Mr Justice Supperstone also refused permission for judicial review of Lancashire County Council’s decision over the adequacy of the risk assessment and emergency planning procedures.

Cuadrilla had been granted a petroleum exploration and development licence and an environmental permit for the Preston New Road site, as well as planning permission in 2016 to develop the site as a temporary exploration site with permission to drill, hydraulically fracture and test the flow of natural gas from up to four horizontal wells. Having completed drilling for the UK’s first two horizontal shale gas wells, and obtained Hydraulic Fracturing Consent from the Secretary of State in July 2018, the company was due to commence hydraulic fracking.

The High Court initially granted an interim injunction on 5 October preventing the commencement of fracking until the hearing on 12 October. The claimant local resident sought to extend the interim injunction until such time as the High Court had an opportunity to consider the claimant’s proposed legal challenge.

In requesting permission for a judicial review, the claimant submitted that the local planning authority had failed to carry out an adequate risk assessment (categorising the risk of fracking as ‘medium’ rather than ‘high’); had failed to apply the ‘precautionary principle’; and had failed in its duty to communicate with the local community about the risks associated with fracking and emergency procedures.

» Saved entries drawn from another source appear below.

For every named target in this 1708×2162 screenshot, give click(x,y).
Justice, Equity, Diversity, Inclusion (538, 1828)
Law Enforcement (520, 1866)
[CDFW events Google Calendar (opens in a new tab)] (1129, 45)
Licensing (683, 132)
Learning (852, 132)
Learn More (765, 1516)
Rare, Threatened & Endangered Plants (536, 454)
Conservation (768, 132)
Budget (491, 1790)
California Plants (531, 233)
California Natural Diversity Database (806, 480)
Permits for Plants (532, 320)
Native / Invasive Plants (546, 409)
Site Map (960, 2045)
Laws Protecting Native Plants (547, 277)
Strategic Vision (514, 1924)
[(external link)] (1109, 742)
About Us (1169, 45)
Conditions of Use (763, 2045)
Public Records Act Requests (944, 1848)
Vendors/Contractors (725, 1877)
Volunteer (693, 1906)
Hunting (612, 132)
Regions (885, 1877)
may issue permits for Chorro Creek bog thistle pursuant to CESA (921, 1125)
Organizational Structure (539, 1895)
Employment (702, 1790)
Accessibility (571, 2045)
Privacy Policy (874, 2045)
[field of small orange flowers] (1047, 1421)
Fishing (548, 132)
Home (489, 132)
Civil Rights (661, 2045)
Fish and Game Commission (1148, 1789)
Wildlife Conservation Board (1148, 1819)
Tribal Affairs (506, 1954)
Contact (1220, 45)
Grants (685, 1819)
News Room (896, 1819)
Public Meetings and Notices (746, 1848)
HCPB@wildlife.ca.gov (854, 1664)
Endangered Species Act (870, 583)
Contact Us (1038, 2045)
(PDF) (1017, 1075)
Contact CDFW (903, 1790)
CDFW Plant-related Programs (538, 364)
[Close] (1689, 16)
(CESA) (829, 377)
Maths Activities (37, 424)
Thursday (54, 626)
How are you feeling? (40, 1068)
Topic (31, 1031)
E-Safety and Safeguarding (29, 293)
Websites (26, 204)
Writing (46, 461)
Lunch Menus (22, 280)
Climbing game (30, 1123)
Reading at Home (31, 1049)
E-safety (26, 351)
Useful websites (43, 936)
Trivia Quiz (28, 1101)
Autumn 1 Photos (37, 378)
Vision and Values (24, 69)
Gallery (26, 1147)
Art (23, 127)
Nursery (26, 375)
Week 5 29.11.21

However, the court refused both applications and held that there was not a ‘serious issue’ to be tried which would justify an interim order. In addition, the court held that the environmental and regulatory risk had been adequately assessed and that there was no evidence to support the claim that the risk should have been categorised as ‘high’ rather than ‘medium’. In this respect, the court was reluctant to intervene and substitute its own risk assessment for that of experts. The risk assessment had satisfactorily applied the ‘precautionary principle’ by considering the worst-case scenario and there was no arguable case that the local planning authority had failed to conduct appropriate emergency planning procedures.

Following the ruling, Cuadrilla announced its intention to start fracking immediately and news reports indicate that, notwithstanding a blockade by protestors at the entrance of the site, fracking commenced on 15 October. It has been reported that the claimant will appeal against the judge’s decision.